P5-11-03: Real-Time Imaging of Human Breast Tissue with Reflectance Confocal Microscopy: Correlation with Routine Pathology

Background: Near-infrared reflectance confocal microscopy (RCM) allows for immediate noninvasive 3-D optical sectioning of opaque objects, such as human tissue, without using the potentially destructive staining and fixing methods used with routine pathology. Recently, RCM has been used to differentiate between malignant and non-malignant dermatologic conditions. We hypothesize that this technique can be used to efficiently and reliably evaluate human breast tissue for the presence of malignancy without compromising the ability to perform routine immunohistochemical (IHC) analyses that accompany the diagnosis of invasive breast cancer.

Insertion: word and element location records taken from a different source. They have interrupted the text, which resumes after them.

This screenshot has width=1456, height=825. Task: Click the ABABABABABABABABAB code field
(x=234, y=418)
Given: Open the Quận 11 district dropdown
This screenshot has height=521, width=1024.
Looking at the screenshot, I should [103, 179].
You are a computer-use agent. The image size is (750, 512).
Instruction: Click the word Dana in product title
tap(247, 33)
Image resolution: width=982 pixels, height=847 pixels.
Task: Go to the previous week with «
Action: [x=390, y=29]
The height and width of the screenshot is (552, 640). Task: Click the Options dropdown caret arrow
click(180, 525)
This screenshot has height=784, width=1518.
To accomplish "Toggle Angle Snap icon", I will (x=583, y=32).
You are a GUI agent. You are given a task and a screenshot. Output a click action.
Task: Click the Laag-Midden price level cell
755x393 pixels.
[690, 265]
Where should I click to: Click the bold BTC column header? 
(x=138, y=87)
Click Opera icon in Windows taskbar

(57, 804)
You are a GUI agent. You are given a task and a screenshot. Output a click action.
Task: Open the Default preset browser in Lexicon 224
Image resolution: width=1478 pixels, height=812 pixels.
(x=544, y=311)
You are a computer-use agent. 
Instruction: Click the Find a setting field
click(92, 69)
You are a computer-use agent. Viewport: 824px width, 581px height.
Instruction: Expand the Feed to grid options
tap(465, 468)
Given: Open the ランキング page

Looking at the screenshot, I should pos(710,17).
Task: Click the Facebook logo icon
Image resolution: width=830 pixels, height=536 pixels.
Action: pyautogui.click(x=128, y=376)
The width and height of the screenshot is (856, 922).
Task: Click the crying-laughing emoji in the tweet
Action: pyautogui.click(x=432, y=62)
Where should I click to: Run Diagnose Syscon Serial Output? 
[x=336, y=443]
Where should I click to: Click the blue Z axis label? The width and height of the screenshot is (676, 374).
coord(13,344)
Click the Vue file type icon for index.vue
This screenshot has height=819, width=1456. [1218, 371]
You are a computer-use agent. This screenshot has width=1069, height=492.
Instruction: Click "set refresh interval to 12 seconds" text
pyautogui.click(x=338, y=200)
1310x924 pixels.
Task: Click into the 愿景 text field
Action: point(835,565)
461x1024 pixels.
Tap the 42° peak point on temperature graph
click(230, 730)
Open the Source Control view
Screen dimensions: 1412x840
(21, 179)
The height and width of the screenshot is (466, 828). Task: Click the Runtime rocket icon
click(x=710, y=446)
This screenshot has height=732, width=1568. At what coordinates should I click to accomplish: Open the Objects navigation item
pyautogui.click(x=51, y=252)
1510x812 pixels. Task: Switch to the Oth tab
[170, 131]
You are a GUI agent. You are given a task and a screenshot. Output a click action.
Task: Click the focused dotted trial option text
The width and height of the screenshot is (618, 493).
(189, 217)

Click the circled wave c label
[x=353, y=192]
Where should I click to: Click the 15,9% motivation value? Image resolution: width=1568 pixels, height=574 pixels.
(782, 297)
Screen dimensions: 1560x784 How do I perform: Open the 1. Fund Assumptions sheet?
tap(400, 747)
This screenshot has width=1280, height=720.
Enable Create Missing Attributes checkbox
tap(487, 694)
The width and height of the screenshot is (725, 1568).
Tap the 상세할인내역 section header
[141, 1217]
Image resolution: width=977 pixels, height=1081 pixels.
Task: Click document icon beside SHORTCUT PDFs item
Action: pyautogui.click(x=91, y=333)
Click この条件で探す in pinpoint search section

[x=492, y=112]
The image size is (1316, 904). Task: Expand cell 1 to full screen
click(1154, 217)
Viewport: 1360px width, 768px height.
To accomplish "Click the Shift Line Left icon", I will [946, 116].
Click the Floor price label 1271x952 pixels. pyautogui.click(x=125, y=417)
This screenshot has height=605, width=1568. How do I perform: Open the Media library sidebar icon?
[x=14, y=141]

Methods: 45 core needle breast biopsies (12mmx2mm) were collected under sonographic guidance. Biopsy specimens were immediately placed in phosphate buffered saline, injected with 5% acetic acid to enhance reflectivity of the nuclei, and imaged within 5–10 minutes. Digital images of the nuclear and cellular morphology from each intact specimen were acquired and catalogued within 1 hour of biopsy using the VivaCell 5000. Tissue samples were then formalin-fixed and sectioned for routine H&E evaluation or IHC assays. A board certified pathologist trained on 16 paired RCM images and H&E slides was given the blinded test set created from these 45 breast biopsies and asked to evaluate the RCM images for the presence of carcinoma. Preliminary evaluation was also done on 5 biopsy samples with known estrogen receptor (ER) and progesterone receptor (PR) status to determine the feasibility of assessing ER/PR on tissue treated with acetic acid for RCM.

Results: Routine H&E staining identified invasive carcinoma 10/45 biopsy samples (9 invasive ductal [IDC], 1 invasive lobular [ILC]); 2 specimens with IDC also contained ductal carcinoma in situ (DCIS). Evaluation of the RCM images led to the same diagnosis of invasive carcinoma vs. not in all 45 samples and correctly identified 6/9 IDC and 1/1 ILC. RCM correctly identified 1/2 specimens known to contain DCIS. RCM misclassified 3 IDC as DCIS (1), ILC (1), or lobular carcinoma in situ (1), and 1 DCIS as ILC. With respect to the determination of ER/PR status, RCM accurately assessed positivity for both receptors in all 5 specimens.

Conclusions: RCM is comparable to standard microscopy for the reliable identification of carcinoma, and the ability to evaluate breast tissue for malignancy using this technology allows for real-time pathology and may negate the need for repeat diagnostic biopsies to ensure adequate sampling for diagnosis. Importantly, the ability to perform routine IHC for ER/PR status after tissue processing for RCM appears to be preserved. Further evaluation applying the existing technology to a larger sample size for histopathologic correlation, assessment of ER/PR status, and evaluation for HER2 status are planned. These encouraging findings support interest in tailoring RCM for breast tissue to improve the ability to distinguish between invasive vs. in situ disease, and ductal vs. lobular histology.

Citation Information: Cancer Res 2011;71(24 Suppl):Abstract nr P5-11-03.